Joey Eck, 8, decides the beaver’s name is “Billy.”

 Free Willy, Free Billy.

Game. Set. Match.

Someone bring that woman a margarita because she deserves a little treat this weekend. Involving children always makes the difference, and living near the beavers and showing photos to the media doesn’t hurt either! I tracked Jenny down at the university and emailed her a ton of info when the article originally aired. She never wrote back but I’m going to assume it helped.

Now you just might want to click play on that video again for this story. Just sayin’

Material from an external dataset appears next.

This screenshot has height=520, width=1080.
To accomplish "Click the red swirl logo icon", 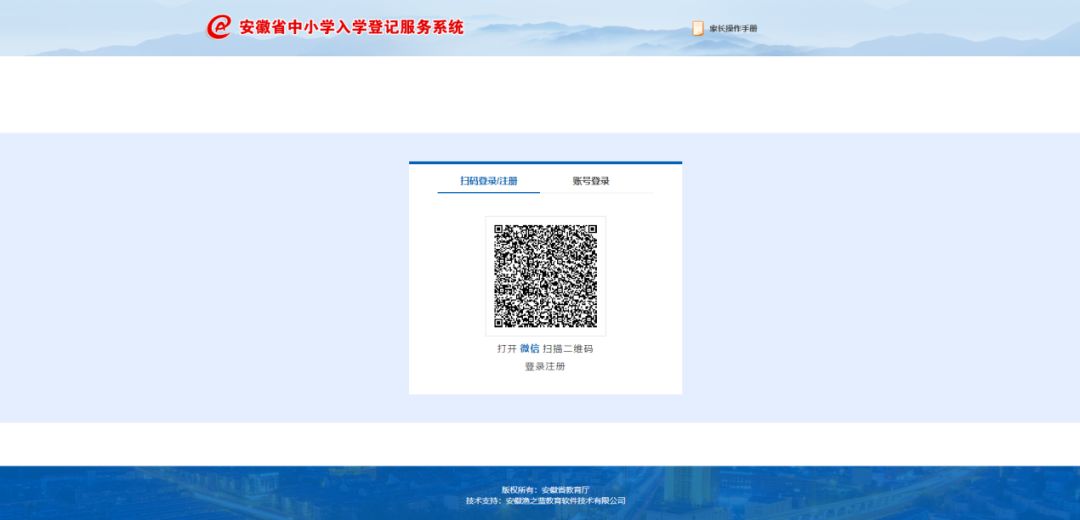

Two men rescued after Deschutes River beaver attack – Fell in water after climbing onto dam

BEND, Ore. – Exploring along the banks of the Deschutes River is usually a placid, familiar activity for locals and visitors alike. But two men, from Bend and Redmond, ended up seeking rescuers’ help Thursday evening when they climbed to the wrong spot – a beaver dam – got attacked by a protective beaver and fell into the water, authorities said.

The caller told dispatchers that Clayton Mitchell, 23, of Bend, had walked to his property from upriver and said he and his friend, John Bailey, 31, of Redmond, had been attacked by a beaver.

He reported his friend last was seen in the water, trapped amid some submerged logs, said Sgt. Bailey (who the department noted is not related to the Redmond man)

Sgt. Bailey said an investigation found the two men were exploring along the river when they climbed onto a beaver dam when they were “attacked by a beaver protecting his/her dam and both subjects fell into the Deschutes River.”

 “Mitchell was able to immediately climb out of the water, but Bailey was caught on some logs by his clothing,” the sergeant said. “Bailey eventually was able to climb out of the water as the first deputy arrived at the location.”

The story was of course picked up by the AP and is running absolutely everywhere, but no one has managed to explain to me whether the hikers were walking on the dam or the lodge, and what exactly constituted the “attack”. I wish I was hired as an attorney for the defense. Near as I can tell these hikers got scared by the beaver approaching, fell into the water and got poked by some sticks from the dam.

Which, as far as I’m concerned, serves them right. Because I hate when humans walk on the dam.